There were several other similar and related comments. But let me wrap up with another note on the matter of incentives. “Isn’t this the first year that China no longer has large EV incentives? Just like Trump killing the $7,500 EV incentives here in the US?” Larry Park asked. Larry Evans again provided more details and perspective on this: “China used to have a full 10% purchase tax exemption on their EVs, which reduced to a 5% exemption. On vehicle prices up to a max of 300,000 RMB (~$42k). Like going from being exempt from the full sales tax in the US to being exempt to half of the sales tax. For the average EV in China, it is roughly a $1100 difference. On a car like a Seagull, around $500. It is something, but not a decisive difference. Despite the hype, subsidies were never the primary driving factor in China.
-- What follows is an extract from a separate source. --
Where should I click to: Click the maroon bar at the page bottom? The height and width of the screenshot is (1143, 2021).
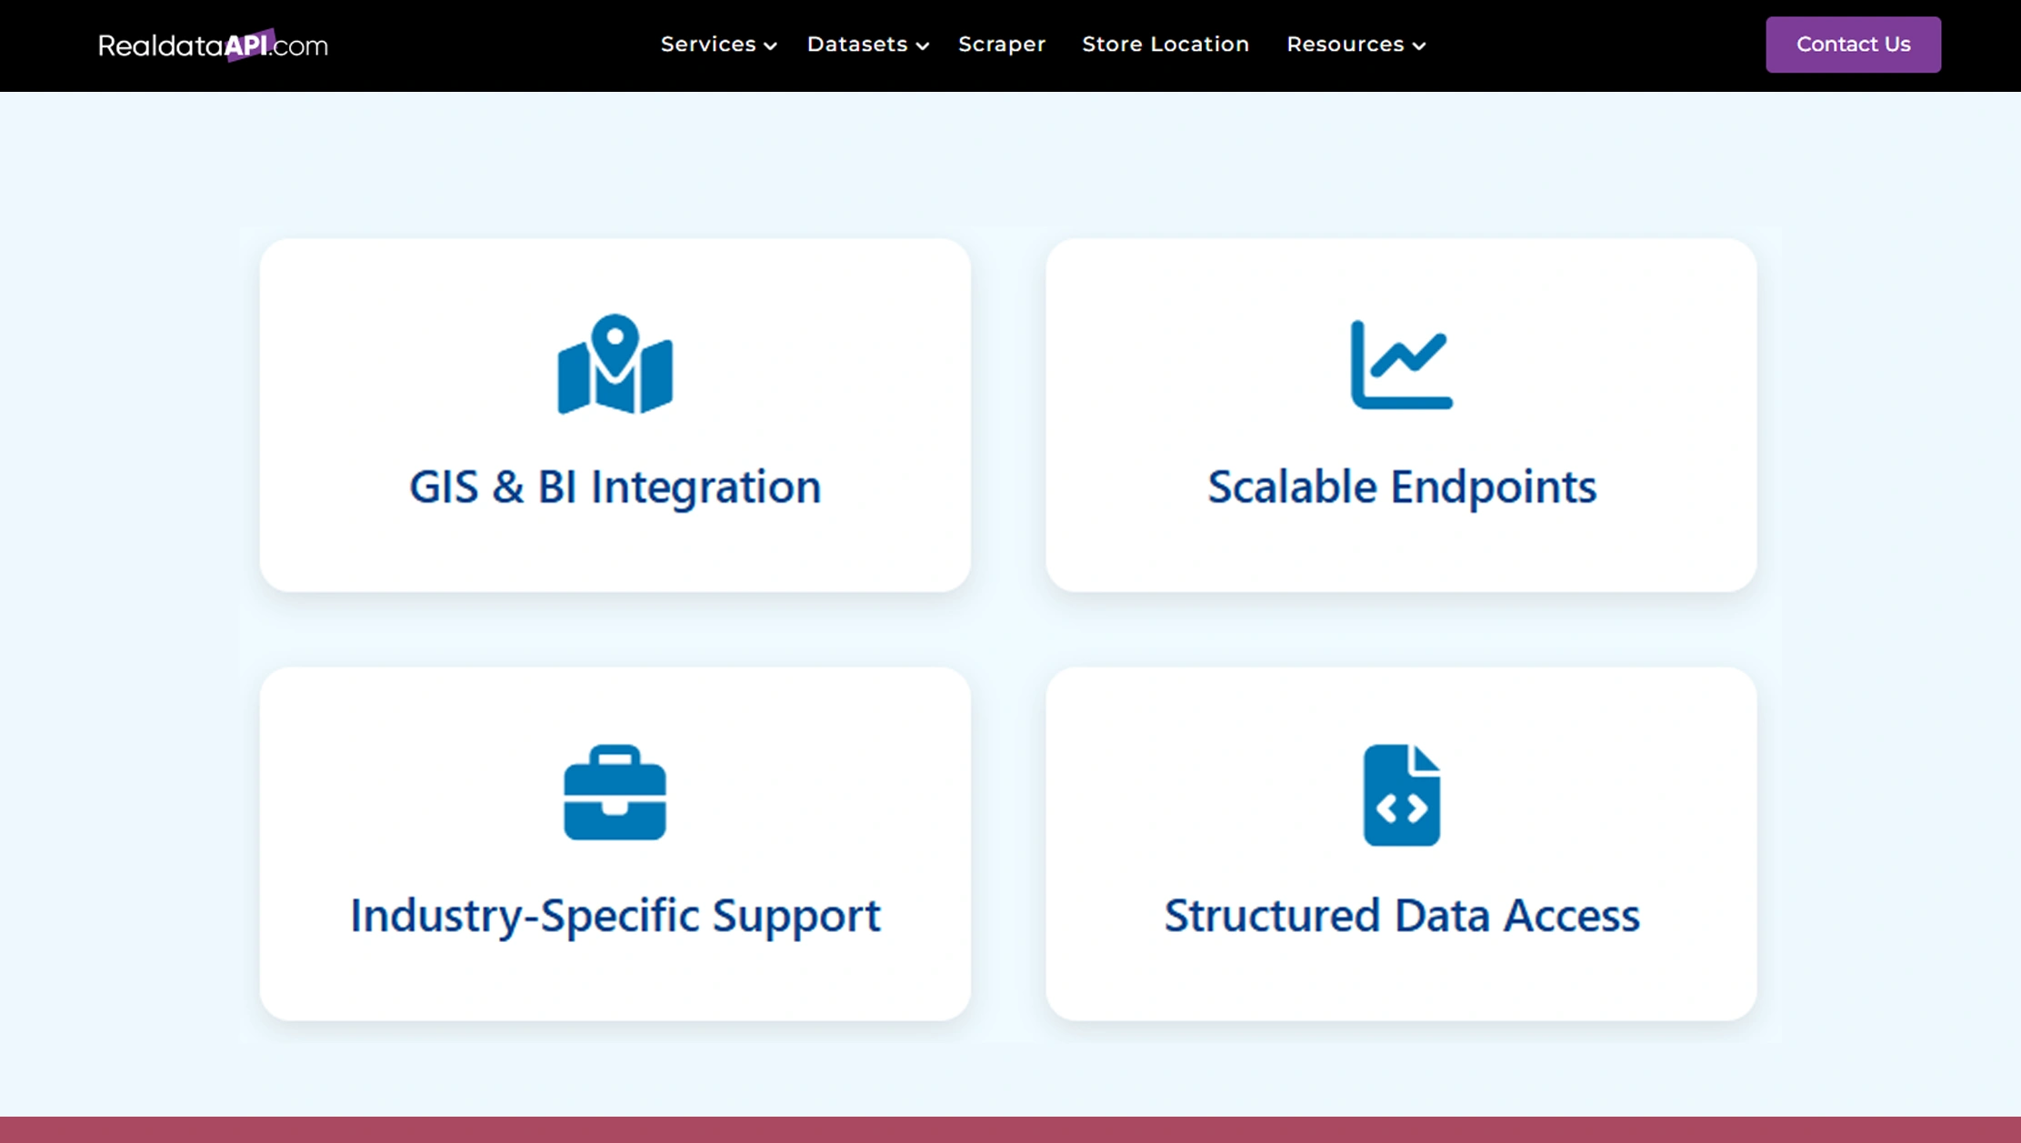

“The largest factor regarding sales so far this year has been major product updates. In general, 1Q is seasonally depressed in China, so automakers tend to schedule product updates for the this time period. The brands with major product updates saw sales depressed more than those with more limited updates. As sales of new models ramp up, the new models have performed better than the models they replace.”
I agree with Larry that a ~$1,000 subsidy change is not the biggest factor in this story, and it’s hard to say anything comes close to the effect of the new product launches, production still ramping up, and consumers waiting for the new models.
So, assuming the Osborne effect is the main factor, combined with limited supply so far, one would assume a surge in BYD sales in coming months. And then there’s a whole other factor kicking in that a handful of commenters mentioned — the US & Israel war on Iran has completely disrupted the oil industry, and that has resulted in oil and petrol/gas prices jacking up. Without a doubt, those rising prices and simply news of the war have inspired more people to buy electric cars around the world, including in China. Yes, China’s got its massively built up oil reserves and has been working to insulate its people from the biggest effects of the war in Iran, but everyone can see that there’s incredible disruption in the Middle East, and the oil world broadly. That tells consumers one thing: hey, maybe it would be more sensible to go electric.
Everything taken together, I expect we will see a huge surge in BYD’s sales in coming months. Whether that’s enough to make up for the slow start to the year, we’ll see.